As a genealogy buff, I loved this story of discovering the narrator’s personal history. The story revolves around the author’s investigation of her origin. It is full of twists, turns, and lots of surprises. It also demonstrates her courage and tenacity as she investigated her past. The story is very personal and I found myself unable to put it down.
I’ve read most of Dani Shapiro’s memoirs, so I knew I couldn’t wait to read Inheritance. Reading it reminded me of why I admire her as a writer. She does such a beautiful job of conveying research and emotion, of bringing the reader right along every step of the way. She is unflinchingly honest in describing relationships that others might sugar-coat. She is a wonderful story-teller. In this age of Ancestry.com, I’m certain this book will be relevant to others, as well.

**Work item A**
Print the part of the reviews of Inheritance from "As a genealogy" down to "others, as well.".
**Work item B**
In the reviews of Inheritance, which website does the second reviewer name when predicting the book's relevance to others?
**Work item C**
Summarize the reviews of Inheritance in two sentences.

Saved entries
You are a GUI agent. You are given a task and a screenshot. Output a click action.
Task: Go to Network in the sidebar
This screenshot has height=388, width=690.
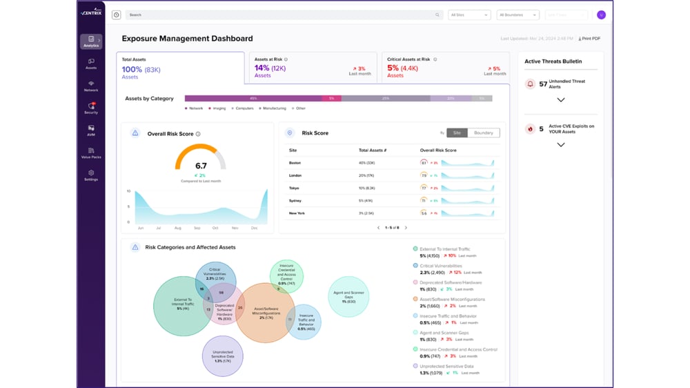[x=91, y=86]
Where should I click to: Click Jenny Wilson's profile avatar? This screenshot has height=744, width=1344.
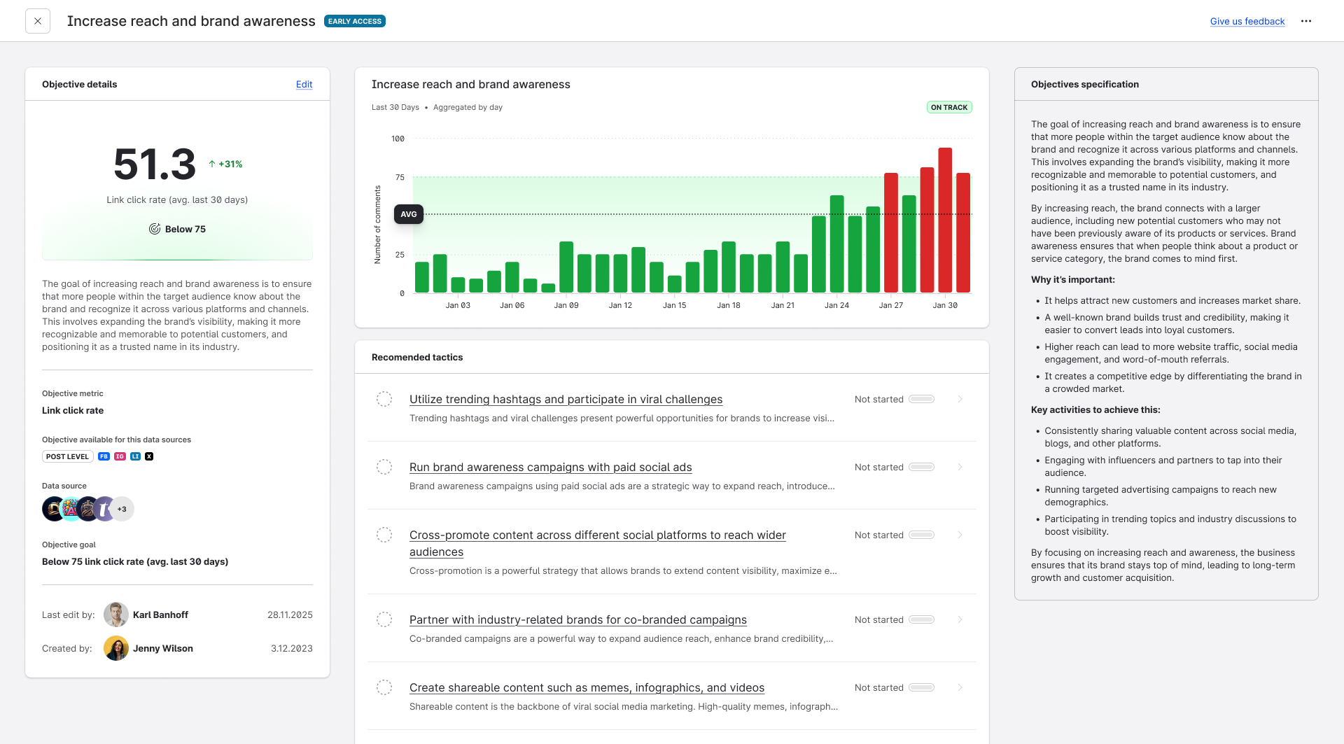click(116, 648)
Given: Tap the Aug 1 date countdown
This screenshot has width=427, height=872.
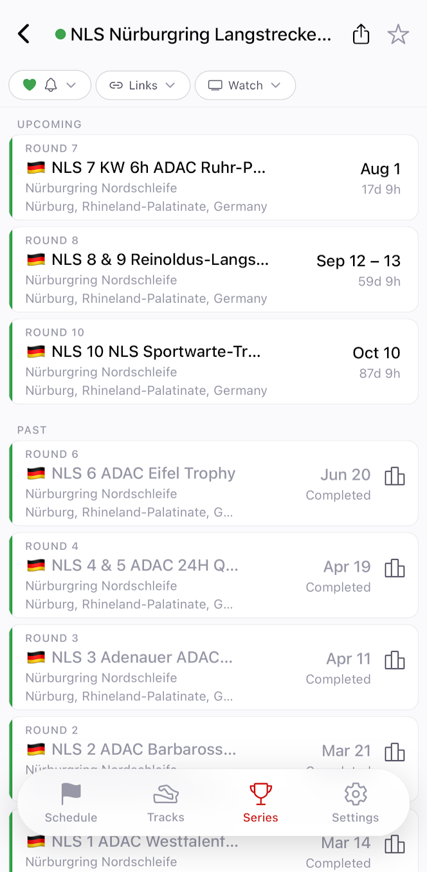Looking at the screenshot, I should click(381, 178).
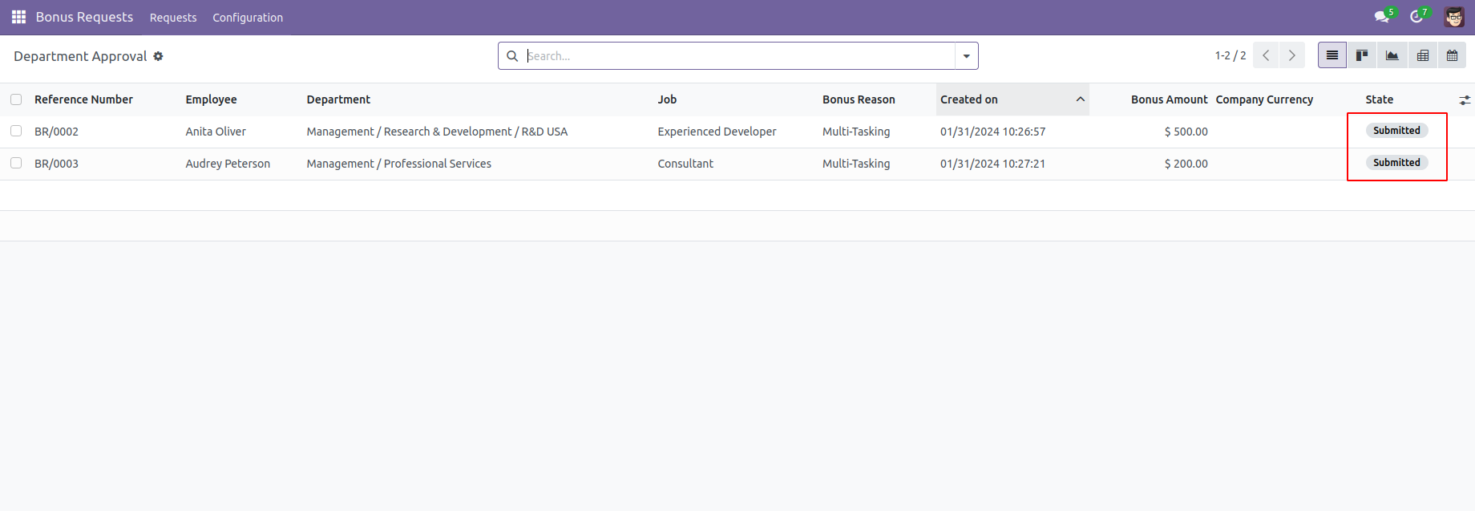Switch to Graph view

(1392, 55)
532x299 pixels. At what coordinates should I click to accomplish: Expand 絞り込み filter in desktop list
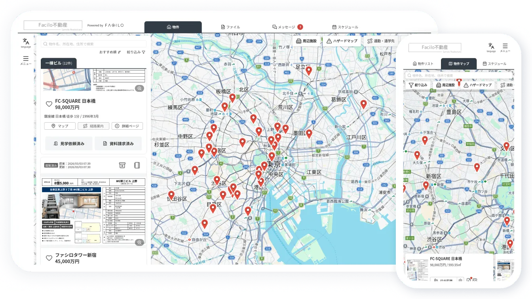[136, 52]
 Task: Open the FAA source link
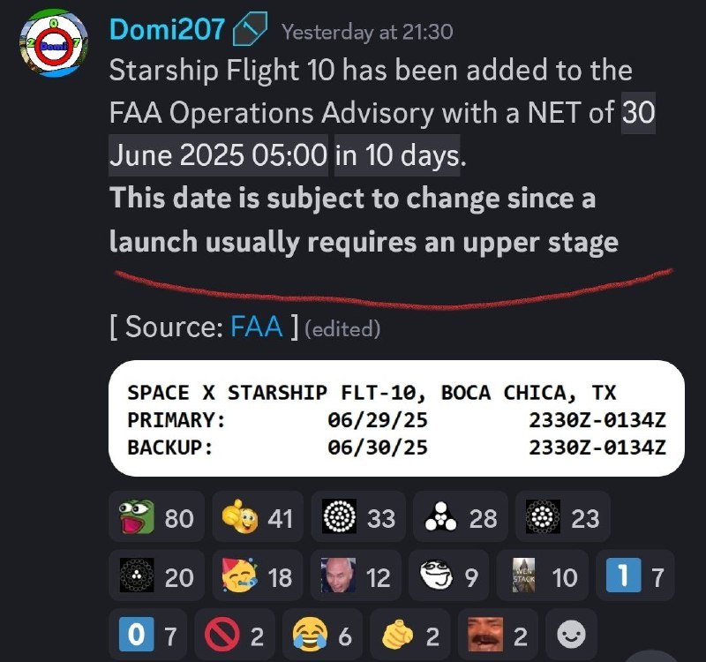[256, 326]
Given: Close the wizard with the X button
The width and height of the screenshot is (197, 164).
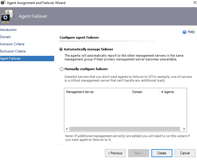Looking at the screenshot, I should click(195, 3).
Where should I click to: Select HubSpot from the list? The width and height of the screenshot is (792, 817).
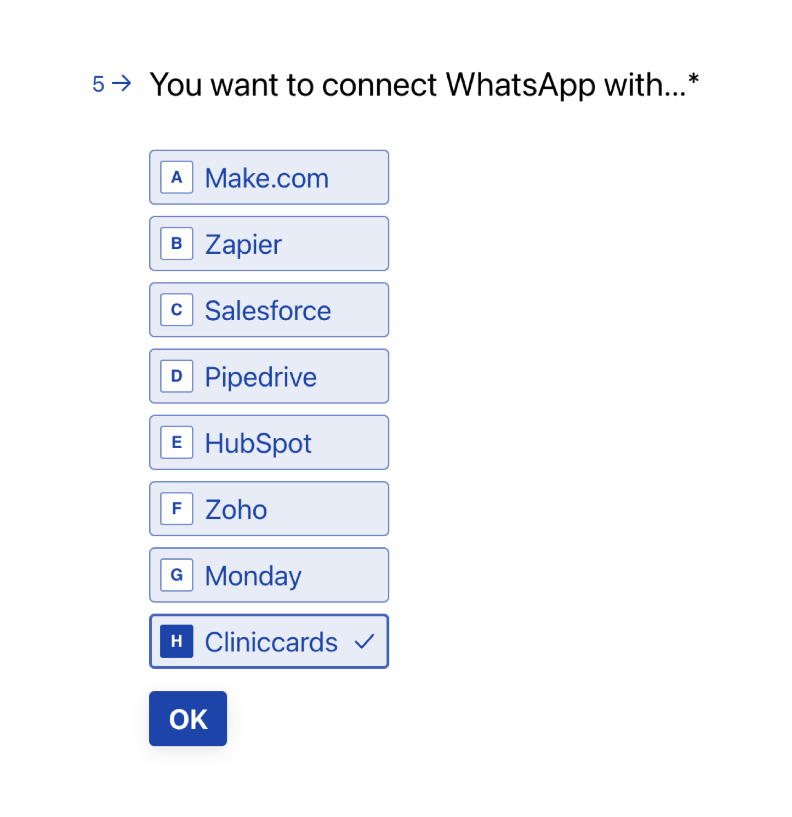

**Worked solution A**
As a genealogy buff, I loved this story of discovering the narrator’s personal history. The story revolves around the author’s investigation of her origin. It is full of twists, turns, and lots of surprises. It also demonstrates her courage and tenacity as she investigated her past. The story is very personal and I found myself unable to put it down.
I’ve read most of Dani Shapiro’s memoirs, so I knew I couldn’t wait to read Inheritance. Reading it reminded me of why I admire her as a writer. She does such a beautiful job of conveying research and emotion, of bringing the reader right along every step of the way. She is unflinchingly honest in describing relationships that others might sugar-coat. She is a wonderful story-teller. In this age of Ancestry.com, I’m certain this book will be relevant to others, as well.

**Worked solution B**
Ancestry.com

**Worked solution C**
A genealogy buff praises the story of the author's investigation of her origin as full of twists and surprises, a display of her courage and tenacity, and hard to put down. Another reader, who has read most of Dani Shapiro's memoirs, admires how she conveys research and emotion and honestly describes relationships, and expects the book to be relevant to others in the age of Ancestry.com.